| PASSAGE FOR REVIEW |
An interesting question: is God punishing New Zealand?

An interesting question: is God punishing New Zealand?

Some Christians have wondered so. There are some grounds for that: God hates evil, God is on record (in biblical times) as punishing people and nations, there is much about New Zealand society that must be ethically and spiritually offensive to God, God has every right to punish, and one way or another we all deserve God’s chastening.

Most Christians would hesitate, though, to name specific natural disasters as God’s punishment. Can we be certain we definitely know God’s mind in this?

Biblically, natural disasters and human suffering in general are part of our fallen, sin-marred, groaning world (Romans 8:22). Human sinfulness has made a mess of God’s good creation, and continues to do so. Much suffering is also linked to ongoing human wrongdoing (our own, or that of others). And suffering happens to both believers and unbelievers.

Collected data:
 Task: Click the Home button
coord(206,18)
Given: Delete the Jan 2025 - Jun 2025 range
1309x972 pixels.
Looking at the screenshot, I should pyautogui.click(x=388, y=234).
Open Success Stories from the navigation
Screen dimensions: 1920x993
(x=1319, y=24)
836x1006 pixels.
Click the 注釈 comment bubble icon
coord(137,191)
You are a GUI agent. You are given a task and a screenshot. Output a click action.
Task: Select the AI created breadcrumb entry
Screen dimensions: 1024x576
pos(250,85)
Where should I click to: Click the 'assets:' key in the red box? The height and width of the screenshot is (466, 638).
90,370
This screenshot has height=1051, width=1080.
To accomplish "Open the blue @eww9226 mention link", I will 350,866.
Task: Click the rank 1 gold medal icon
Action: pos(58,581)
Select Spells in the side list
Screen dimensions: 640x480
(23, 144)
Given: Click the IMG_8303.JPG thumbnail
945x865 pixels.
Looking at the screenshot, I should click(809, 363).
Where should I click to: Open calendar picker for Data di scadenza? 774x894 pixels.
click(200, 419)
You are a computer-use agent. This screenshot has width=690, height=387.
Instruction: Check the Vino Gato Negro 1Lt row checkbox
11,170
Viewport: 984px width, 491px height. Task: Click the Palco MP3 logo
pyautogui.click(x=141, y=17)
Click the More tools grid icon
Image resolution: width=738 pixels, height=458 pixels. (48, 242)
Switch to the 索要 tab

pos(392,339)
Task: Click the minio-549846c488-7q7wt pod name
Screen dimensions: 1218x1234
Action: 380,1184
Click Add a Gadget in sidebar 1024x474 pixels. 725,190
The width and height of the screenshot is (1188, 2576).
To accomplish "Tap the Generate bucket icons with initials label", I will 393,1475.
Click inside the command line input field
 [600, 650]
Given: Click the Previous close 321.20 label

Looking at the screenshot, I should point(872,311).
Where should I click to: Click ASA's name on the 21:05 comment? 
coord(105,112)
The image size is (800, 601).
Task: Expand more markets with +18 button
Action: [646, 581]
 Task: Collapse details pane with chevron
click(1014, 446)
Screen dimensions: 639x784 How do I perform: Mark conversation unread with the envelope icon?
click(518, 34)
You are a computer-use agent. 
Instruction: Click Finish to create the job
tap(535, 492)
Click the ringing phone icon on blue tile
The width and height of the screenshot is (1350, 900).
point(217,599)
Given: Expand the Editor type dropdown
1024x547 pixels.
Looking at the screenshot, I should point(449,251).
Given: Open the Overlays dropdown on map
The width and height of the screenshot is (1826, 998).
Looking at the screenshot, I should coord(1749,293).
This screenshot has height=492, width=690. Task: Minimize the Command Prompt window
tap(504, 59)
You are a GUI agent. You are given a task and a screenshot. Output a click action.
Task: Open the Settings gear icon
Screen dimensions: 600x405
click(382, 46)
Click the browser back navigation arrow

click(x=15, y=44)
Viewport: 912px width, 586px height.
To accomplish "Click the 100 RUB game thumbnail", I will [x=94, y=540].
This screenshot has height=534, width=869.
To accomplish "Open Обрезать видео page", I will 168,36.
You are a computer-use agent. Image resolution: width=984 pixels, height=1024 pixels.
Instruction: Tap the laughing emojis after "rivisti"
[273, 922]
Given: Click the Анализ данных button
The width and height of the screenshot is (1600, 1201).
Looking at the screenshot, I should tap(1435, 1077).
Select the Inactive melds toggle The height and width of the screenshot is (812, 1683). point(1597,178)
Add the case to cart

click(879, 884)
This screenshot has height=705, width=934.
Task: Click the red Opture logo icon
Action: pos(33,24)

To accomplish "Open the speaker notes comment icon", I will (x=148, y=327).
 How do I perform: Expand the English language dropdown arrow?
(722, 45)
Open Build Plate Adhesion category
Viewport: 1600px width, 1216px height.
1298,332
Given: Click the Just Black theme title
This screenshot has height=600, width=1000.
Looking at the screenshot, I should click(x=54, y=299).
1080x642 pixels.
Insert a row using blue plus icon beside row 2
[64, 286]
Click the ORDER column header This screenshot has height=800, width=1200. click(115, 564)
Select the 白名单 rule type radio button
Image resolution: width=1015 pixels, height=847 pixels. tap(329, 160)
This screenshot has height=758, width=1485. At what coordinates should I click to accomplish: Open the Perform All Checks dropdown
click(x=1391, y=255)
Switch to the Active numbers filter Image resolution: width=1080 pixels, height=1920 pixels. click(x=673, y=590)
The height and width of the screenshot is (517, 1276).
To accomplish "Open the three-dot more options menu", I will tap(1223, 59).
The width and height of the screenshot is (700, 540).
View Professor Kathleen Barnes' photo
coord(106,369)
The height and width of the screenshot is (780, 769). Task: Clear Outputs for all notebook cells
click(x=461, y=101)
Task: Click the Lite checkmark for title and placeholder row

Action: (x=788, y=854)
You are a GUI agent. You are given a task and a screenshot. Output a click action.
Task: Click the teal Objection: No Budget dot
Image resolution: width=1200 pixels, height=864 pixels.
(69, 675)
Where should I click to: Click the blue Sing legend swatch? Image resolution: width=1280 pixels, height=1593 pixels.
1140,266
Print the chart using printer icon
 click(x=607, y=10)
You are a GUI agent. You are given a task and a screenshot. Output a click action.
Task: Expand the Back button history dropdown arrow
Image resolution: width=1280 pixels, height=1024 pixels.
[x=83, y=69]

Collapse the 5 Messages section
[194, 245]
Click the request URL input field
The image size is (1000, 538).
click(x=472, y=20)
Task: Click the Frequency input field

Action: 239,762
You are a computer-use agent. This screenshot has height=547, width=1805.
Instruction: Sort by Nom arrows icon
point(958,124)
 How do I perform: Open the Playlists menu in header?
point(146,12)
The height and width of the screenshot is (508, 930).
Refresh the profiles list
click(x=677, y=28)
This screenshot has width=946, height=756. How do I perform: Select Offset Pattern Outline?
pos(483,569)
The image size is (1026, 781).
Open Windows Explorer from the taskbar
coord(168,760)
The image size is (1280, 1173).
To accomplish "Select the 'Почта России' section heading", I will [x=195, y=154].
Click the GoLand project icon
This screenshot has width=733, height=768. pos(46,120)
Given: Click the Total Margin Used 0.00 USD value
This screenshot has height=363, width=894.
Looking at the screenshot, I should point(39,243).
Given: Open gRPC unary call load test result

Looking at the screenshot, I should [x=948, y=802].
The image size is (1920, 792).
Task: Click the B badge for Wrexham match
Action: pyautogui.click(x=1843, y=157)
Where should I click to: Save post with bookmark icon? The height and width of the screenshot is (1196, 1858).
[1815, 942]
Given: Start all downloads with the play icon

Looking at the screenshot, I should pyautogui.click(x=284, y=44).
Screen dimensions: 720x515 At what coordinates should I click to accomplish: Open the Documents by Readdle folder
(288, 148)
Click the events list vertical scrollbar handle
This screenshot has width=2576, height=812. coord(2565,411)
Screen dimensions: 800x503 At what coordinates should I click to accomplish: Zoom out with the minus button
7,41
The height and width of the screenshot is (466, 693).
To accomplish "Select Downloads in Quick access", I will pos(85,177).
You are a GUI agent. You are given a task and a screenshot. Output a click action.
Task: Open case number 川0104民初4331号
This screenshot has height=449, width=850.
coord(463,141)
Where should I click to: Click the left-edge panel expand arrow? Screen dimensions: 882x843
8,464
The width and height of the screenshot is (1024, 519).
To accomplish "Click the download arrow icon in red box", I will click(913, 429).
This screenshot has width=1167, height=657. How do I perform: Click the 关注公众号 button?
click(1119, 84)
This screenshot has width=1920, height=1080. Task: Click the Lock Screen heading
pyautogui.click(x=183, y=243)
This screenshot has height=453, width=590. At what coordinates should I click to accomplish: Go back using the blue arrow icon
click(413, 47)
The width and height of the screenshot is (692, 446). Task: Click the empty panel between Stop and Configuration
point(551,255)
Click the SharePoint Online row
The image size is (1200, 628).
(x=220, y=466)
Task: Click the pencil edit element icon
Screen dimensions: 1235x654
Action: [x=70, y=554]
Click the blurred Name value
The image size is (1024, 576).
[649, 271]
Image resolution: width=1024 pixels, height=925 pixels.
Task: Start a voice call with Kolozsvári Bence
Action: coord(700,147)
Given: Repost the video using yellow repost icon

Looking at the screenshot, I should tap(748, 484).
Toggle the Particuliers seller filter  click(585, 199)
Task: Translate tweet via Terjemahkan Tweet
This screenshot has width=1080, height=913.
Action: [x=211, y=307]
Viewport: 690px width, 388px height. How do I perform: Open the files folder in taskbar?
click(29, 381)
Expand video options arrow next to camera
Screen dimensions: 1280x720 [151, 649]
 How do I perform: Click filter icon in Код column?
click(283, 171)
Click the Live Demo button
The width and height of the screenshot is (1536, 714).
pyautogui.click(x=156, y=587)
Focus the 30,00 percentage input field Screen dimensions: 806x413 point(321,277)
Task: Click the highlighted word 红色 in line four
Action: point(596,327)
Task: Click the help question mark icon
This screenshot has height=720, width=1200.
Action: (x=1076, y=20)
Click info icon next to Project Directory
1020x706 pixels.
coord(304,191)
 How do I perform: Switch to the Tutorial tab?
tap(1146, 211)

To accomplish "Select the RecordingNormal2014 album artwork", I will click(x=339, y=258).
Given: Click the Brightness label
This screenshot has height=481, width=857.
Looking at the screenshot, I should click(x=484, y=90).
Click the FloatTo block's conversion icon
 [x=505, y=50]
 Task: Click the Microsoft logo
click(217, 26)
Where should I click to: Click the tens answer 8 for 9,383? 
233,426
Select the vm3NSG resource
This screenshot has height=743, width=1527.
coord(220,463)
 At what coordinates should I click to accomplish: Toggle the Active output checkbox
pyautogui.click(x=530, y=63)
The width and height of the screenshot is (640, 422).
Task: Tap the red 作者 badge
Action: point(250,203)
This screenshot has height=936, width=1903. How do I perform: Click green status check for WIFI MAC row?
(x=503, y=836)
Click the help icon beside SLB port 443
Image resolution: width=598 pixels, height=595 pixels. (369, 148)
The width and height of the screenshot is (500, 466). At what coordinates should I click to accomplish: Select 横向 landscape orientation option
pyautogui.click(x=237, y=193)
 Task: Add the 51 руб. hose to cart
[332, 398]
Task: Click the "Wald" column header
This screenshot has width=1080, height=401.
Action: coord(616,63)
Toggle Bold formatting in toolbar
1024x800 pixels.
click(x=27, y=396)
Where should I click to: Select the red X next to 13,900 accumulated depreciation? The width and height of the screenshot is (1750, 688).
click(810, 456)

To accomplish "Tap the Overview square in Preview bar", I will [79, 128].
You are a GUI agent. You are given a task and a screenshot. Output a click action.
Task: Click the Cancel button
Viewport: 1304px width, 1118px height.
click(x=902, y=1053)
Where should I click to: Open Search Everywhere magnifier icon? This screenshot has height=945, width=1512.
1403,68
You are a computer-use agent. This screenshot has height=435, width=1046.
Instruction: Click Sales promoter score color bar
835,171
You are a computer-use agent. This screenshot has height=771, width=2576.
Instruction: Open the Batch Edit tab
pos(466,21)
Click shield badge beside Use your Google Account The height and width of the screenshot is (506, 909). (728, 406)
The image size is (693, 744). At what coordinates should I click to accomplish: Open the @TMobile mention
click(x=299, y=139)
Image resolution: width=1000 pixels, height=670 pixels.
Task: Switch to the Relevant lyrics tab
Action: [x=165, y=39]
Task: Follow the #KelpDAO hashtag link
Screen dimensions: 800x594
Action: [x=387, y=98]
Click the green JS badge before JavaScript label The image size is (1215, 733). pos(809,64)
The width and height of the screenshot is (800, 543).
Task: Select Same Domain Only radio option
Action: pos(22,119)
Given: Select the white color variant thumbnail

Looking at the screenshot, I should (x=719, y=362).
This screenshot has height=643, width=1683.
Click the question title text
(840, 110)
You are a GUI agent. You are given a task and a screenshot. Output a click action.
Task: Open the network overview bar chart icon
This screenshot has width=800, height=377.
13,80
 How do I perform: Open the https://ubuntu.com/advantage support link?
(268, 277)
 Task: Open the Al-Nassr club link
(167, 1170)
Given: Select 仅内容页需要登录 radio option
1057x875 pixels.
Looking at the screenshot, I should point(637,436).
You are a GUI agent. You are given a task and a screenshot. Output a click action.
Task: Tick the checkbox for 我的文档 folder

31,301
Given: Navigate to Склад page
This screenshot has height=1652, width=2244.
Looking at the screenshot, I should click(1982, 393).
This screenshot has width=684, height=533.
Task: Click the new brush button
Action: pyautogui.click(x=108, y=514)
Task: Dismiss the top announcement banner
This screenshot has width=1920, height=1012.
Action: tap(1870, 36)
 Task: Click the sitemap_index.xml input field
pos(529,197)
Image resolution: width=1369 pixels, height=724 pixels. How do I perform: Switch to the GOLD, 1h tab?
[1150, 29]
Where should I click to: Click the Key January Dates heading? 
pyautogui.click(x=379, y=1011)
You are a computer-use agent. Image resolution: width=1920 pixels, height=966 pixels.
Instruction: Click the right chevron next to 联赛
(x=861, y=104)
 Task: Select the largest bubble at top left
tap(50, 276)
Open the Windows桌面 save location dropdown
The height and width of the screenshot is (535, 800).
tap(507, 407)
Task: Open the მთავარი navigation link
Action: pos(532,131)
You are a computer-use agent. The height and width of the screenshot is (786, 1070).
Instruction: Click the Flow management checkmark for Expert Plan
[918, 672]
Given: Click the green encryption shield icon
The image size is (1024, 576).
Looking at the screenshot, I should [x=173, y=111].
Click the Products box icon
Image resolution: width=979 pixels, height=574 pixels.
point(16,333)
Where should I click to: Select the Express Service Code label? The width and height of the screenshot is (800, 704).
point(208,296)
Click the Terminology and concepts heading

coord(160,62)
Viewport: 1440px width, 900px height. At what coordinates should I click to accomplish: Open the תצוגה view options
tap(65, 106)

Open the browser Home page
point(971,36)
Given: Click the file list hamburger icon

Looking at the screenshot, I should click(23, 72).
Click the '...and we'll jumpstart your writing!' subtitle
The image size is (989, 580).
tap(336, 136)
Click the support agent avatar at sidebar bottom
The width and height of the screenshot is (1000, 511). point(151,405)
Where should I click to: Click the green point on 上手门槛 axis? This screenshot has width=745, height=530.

| REQUIRED WORK |
• a. In the passage on whether God is punishing New Zealand, rewrite the part from "Biblically, natural disasters" to "believers and unbelievers.", changing "groaning world" to "broken world".
• b. Carry on the passage about whether God is punishing New Zealand from the point where it stops.

| RESULTS FOR EACH TASK |
• a.
Biblically, natural disasters and human suffering in general are part of our fallen, sin-marred, broken world (Romans 8:22). Human sinfulness has made a mess of God’s good creation, and continues to do so. Much suffering is also linked to ongoing human wrongdoing (our own, or that of others). And suffering happens to both believers and unbelievers.

• b.
Christians look forward to God’s justice one day being fully established, on the Day of Judgement, and in the new heaven and earth. In the meantime, it appears God in his mercy stays his hand, and all over the world much individual and societal sin remains unpunished for now.

Unquestionably, human suffering can provoke people to review their lives, and sometimes to reach out to God. This remains a great time for Christians to be praying for others around us, and for our society, and to be reaching out with Jesus’ love and grace.

God …and storms, earthquakes, Gen Z, and ‘hate speech’ law

God …and storms, earthquakes, Gen Z, and ‘hate speech’ law

Storms and quakes

The shocking devastation wreaked in New Zealand by the recent storms, and in Turkey and Syria by the earthquake, remind us that in this fallen world our safety can never be assumed. All human life is mortal and vulnerable, and God alone is our Rock and our eternal refuge. These were natural disasters, for sure, but there were also exacerbating elements of human culpability. These include unwise land use, and worldwide unwillingness to make the changes that could more effectively reduce climate change, and – in Turkey and Syria – the complicating factors of poverty, inadequate building standards, division, and civil war. For Christians, such events also remind us to pray for all those who have been traumatised, or mourn, or have suffered other great loss, and to love our neighbours and offer support and practical help to those who need it.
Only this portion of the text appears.